*WHAT YOU NEED TO DO*. Copy out the passage below on giving, love and community word for word, from start to finish.

Real joy comes from giving and not caring about whether anyone even knows or acknowledges it. As soon as the self comes in (for example: 'I'm giving this dana to you and it is very important that you know who's giving this dana. - ME, I'm giving it!') then the amount of joy that comes from giving is probably very minimal. If I'm so concerned about being recognised and being appreciated, that you appreciate my generosity and my goodness, then that becomes a joyless state of mind. One cannot feel happy or have real joyfulness in living if there is attachment to the idea that one's actions should be recognised. There's nothing wrong with people appreciating somebody else's goodness and generosity, but when we don't demand it, then there is joy.
Romantic love is usually based on the illusion of a self and a demand for something back. Spiritual love, then, is altruistic love or universal love and is represented by the brahma-viharas - metta, karuna, mudita and upekkha. Such love is a unitive experience. It brings together, it unites. It is a communion. Hatred is the experience of separation. When we hate then there's no union, communion, or oneness. Hatred is separative, divisive, and discriminative. Love is unitive and we want unity because living in a world of hate, discrimination and separation is a miserable hell-realm.
The community is a communion, a Sangha, a whole. If we're divorced from the Sangha, if we hate the Sangha, 'Hate this nun, hate that monk - and I don't like that, don't like this,' then this is not community, it's a dis-unity. That feeling is one of alienation, separation, emphasising me and you, and your faults and my feelings, and my anger at your faults. Or, it can be my emphasising the things that are wrong with you - things that are wrong with the monks, things that are wrong with the nuns, things that are wrong with the anagarikas, things that are wrong, full stop. And attaching to those perceptions will make me feel alienated, separated, angry, discontented, unhappy, depressed.

*DATASET EXTRACT*.

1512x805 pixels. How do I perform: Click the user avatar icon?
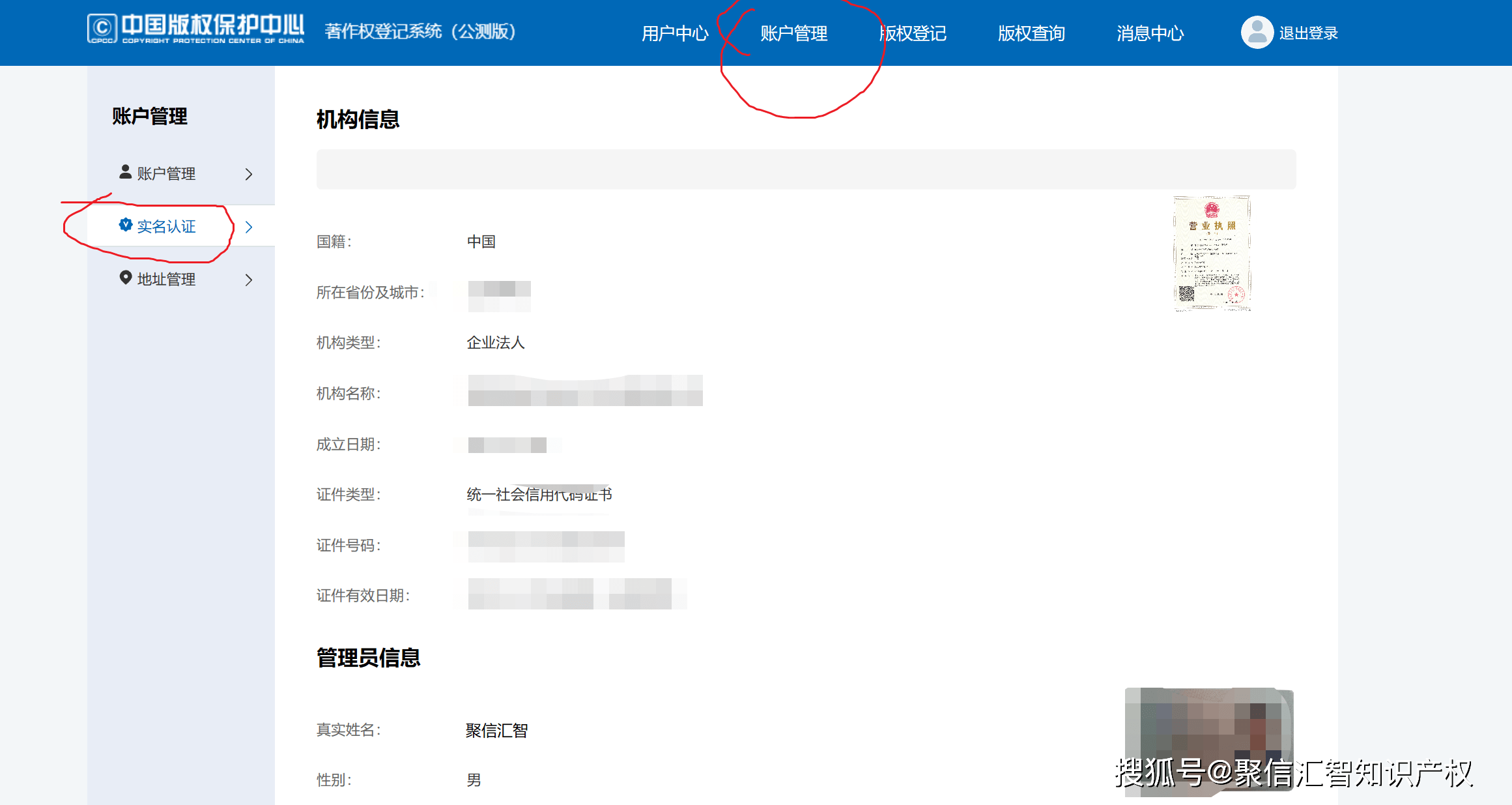point(1257,32)
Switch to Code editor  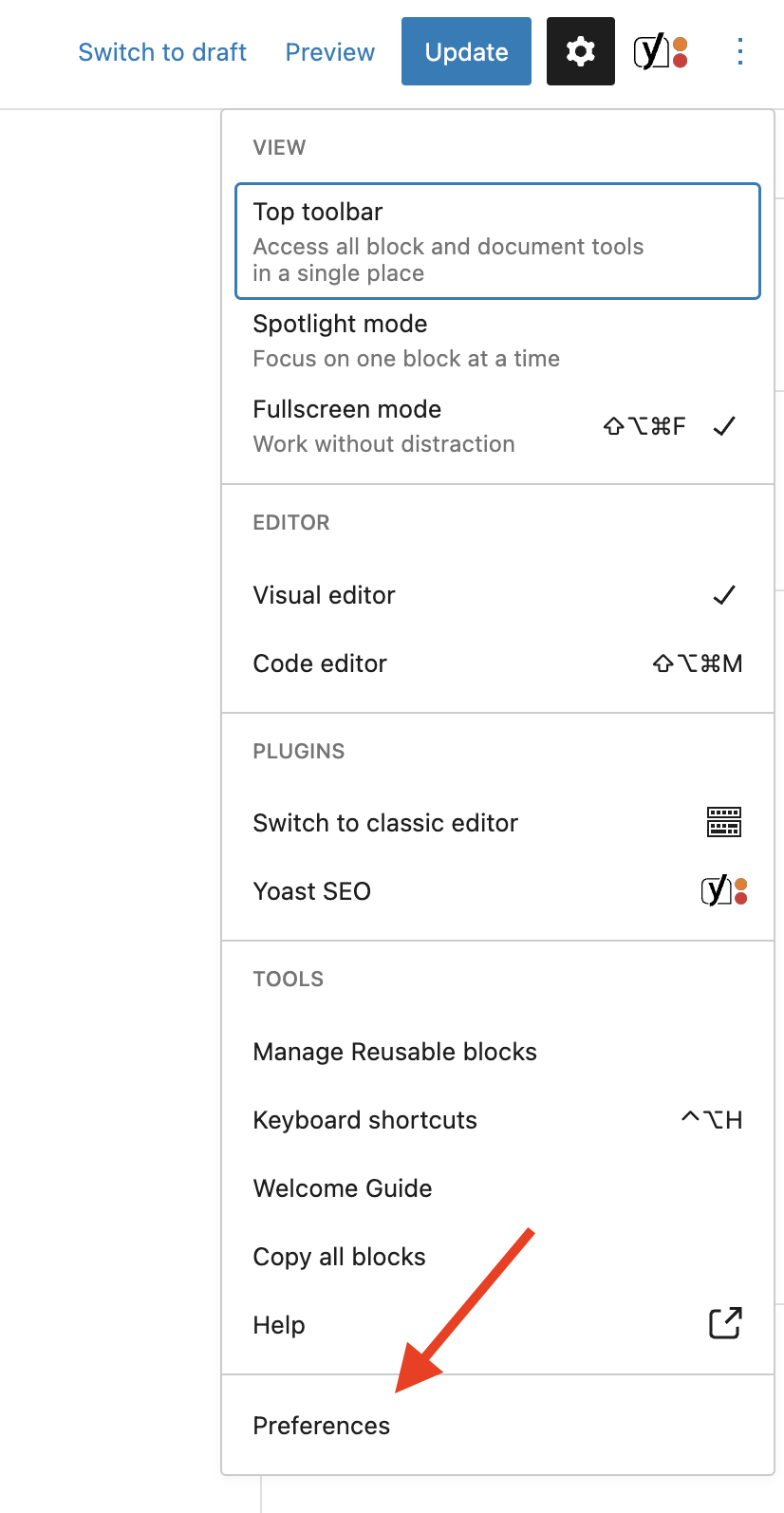click(497, 663)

*REPLY TO THE TASK*.
Real joy comes from giving and not caring about whether anyone even knows or acknowledges it. As soon as the self comes in (for example: 'I'm giving this dana to you and it is very important that you know who's giving this dana. - ME, I'm giving it!') then the amount of joy that comes from giving is probably very minimal. If I'm so concerned about being recognised and being appreciated, that you appreciate my generosity and my goodness, then that becomes a joyless state of mind. One cannot feel happy or have real joyfulness in living if there is attachment to the idea that one's actions should be recognised. There's nothing wrong with people appreciating somebody else's goodness and generosity, but when we don't demand it, then there is joy.
Romantic love is usually based on the illusion of a self and a demand for something back. Spiritual love, then, is altruistic love or universal love and is represented by the brahma-viharas - metta, karuna, mudita and upekkha. Such love is a unitive experience. It brings together, it unites. It is a communion. Hatred is the experience of separation. When we hate then there's no union, communion, or oneness. Hatred is separative, divisive, and discriminative. Love is unitive and we want unity because living in a world of hate, discrimination and separation is a miserable hell-realm.
The community is a communion, a Sangha, a whole. If we're divorced from the Sangha, if we hate the Sangha, 'Hate this nun, hate that monk - and I don't like that, don't like this,' then this is not community, it's a dis-unity. That feeling is one of alienation, separation, emphasising me and you, and your faults and my feelings, and my anger at your faults. Or, it can be my emphasising the things that are wrong with you - things that are wrong with the monks, things that are wrong with the nuns, things that are wrong with the anagarikas, things that are wrong, full stop. And attaching to those perceptions will make me feel alienated, separated, angry, discontented, unhappy, depressed.